Rewrite the listing as a numbered list, omitting blank lines, from its first line through the line containing "I will 945,78.", inclusive.

● ● ● ● ● ● ●

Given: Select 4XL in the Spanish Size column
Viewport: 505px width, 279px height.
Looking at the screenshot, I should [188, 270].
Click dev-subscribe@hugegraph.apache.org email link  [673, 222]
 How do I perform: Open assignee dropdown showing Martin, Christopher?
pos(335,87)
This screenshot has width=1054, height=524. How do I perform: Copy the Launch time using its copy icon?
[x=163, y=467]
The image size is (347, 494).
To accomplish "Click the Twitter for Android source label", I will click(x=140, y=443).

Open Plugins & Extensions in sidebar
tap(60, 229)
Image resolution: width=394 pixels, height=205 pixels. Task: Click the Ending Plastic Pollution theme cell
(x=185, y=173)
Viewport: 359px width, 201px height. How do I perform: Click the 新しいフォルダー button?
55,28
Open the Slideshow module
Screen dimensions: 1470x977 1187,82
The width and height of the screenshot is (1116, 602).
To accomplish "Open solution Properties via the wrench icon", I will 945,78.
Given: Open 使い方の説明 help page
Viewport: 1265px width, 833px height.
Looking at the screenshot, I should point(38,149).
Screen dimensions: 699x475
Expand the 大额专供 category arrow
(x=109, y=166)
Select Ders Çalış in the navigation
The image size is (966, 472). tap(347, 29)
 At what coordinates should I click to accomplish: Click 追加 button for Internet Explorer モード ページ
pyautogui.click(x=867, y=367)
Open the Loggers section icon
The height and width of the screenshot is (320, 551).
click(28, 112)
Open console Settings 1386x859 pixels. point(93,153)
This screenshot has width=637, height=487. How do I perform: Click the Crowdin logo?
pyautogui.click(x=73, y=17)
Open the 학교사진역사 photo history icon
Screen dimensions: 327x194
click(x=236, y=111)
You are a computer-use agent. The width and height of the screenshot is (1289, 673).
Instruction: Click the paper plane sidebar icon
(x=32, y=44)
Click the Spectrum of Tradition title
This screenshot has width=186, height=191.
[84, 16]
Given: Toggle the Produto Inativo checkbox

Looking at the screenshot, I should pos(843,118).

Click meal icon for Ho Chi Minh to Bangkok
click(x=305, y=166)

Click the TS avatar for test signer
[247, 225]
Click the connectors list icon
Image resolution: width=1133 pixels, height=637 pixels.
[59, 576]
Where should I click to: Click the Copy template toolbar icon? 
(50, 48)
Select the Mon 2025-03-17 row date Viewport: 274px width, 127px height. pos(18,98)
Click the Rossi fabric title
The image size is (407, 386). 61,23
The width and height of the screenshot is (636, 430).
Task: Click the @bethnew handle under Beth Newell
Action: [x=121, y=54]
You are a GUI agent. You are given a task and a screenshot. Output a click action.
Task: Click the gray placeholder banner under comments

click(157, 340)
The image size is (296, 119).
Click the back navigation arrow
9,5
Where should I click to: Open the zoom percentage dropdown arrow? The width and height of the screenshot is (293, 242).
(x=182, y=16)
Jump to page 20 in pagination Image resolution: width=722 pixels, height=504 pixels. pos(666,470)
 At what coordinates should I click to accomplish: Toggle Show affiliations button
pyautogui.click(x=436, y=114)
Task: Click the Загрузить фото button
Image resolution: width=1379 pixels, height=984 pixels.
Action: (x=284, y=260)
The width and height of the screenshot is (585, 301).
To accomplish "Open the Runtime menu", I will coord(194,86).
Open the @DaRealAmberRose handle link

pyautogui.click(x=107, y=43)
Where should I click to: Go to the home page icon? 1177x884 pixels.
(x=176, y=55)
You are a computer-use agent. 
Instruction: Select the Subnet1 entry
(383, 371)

● ● ● ● ● ● ●

_Response for this exercise_:
1. Given: Select 4XL in the Spanish Size column
2. Viewport: 505px width, 279px height.
3. Looking at the screenshot, I should [188, 270].
4. Click dev-subscribe@hugegraph.apache.org email link  [673, 222]
5.  How do I perform: Open assignee dropdown showing Martin, Christopher?
6. pos(335,87)
7. This screenshot has width=1054, height=524. How do I perform: Copy the Launch time using its copy icon?
8. [x=163, y=467]
9. The image size is (347, 494).
10. To accomplish "Click the Twitter for Android source label", I will click(x=140, y=443).
11. Open Plugins & Extensions in sidebar
12. tap(60, 229)
13. Image resolution: width=394 pixels, height=205 pixels. Task: Click the Ending Plastic Pollution theme cell
14. (x=185, y=173)
15. Viewport: 359px width, 201px height. How do I perform: Click the 新しいフォルダー button?
16. 55,28
17. Open the Slideshow module
18. Screen dimensions: 1470x977 1187,82
19. The width and height of the screenshot is (1116, 602).
20. To accomplish "Open solution Properties via the wrench icon", I will 945,78.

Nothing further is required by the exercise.